Valencia is described colorfully, and some of the best writing goes into developing the city as a decayed, dying place, a melting pot for the lost and the desperate, where the only hope is to somehow leave. It reads as an even more desperate place than the description of Casablanca in the film of the same name.
Andre is nominally the lead character. He is traumatized by something in his past, he is drunk much of the time, but when sober he is still behaves confusedly and even hallucinates. Because of this he is a poor choice of main character. Also, his characterization is clunky. He is self-possessed one scene, childish in another, savvy in another scene, then naif the next. This can not be explained by his mental state, this is just uncertain characterization.

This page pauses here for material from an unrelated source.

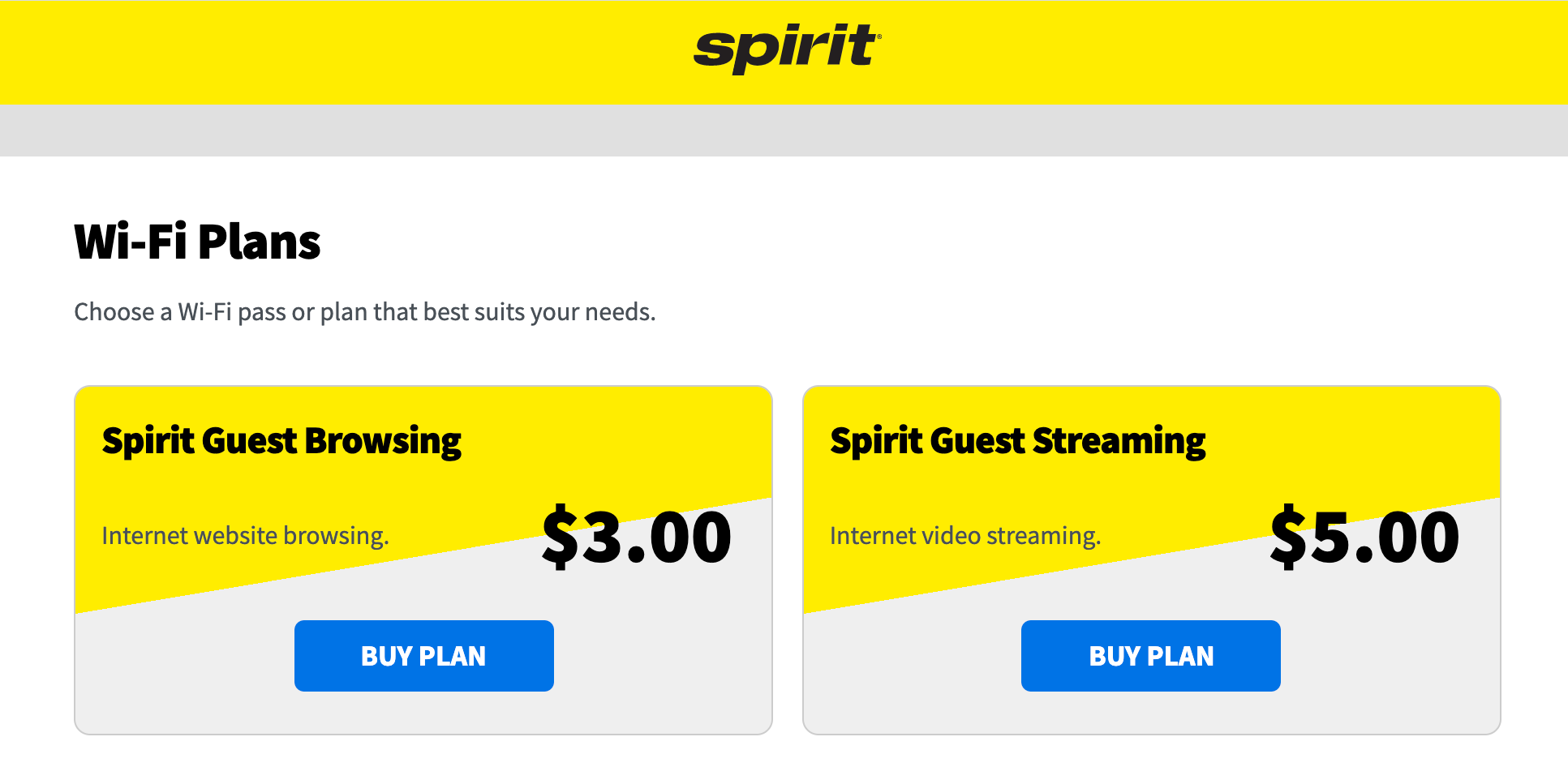Click the white gap between the plan cards
This screenshot has width=1568, height=784.
(x=787, y=559)
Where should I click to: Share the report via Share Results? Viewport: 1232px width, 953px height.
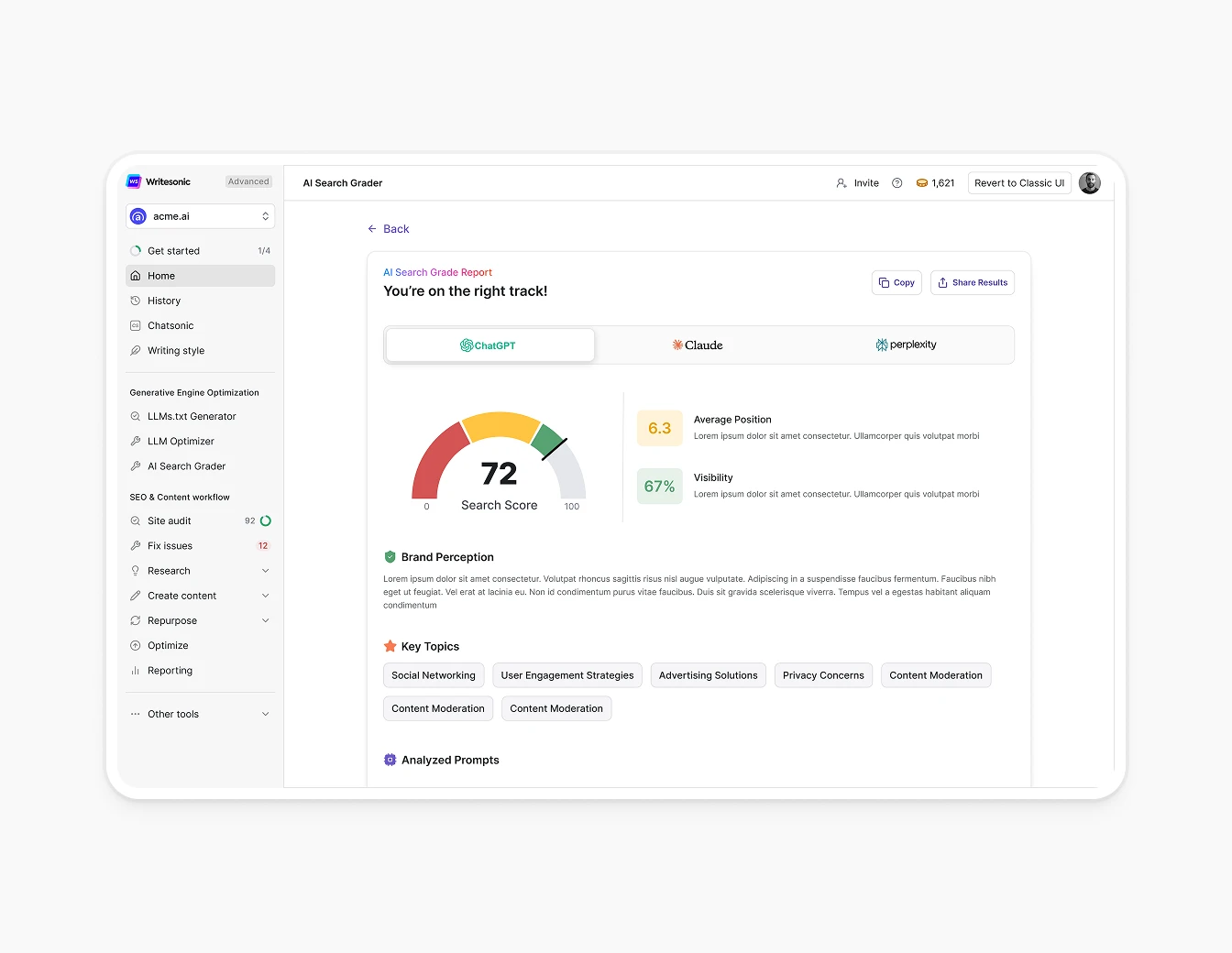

A better choice for a lead character is Chaim, the club owner. A survivor, he has the Rick part. As the stories of the various characters move forward and overlap, they all intersect with Chaim and his club. He is the relatively calm center of the crumbling lives in this crumbling city.
The villain is nominally Kraus, but Richler enters into Kraus' mind also, to make us understand Kraus' motives and point of view. To Kraus, he is the hero and believes Andre is the villain. Kraus' later actions are what can be described as an early (the first?) depiction of what we today term post-traumatic-stress-disorder.
There is enough good writing and interesting story and place here to justify giving The Acrobats a read. At times the characters are too obviously symbols, and when Richler tries for a profound one-liner he stretches himself too far. But as a first novel for a great writer it is very good.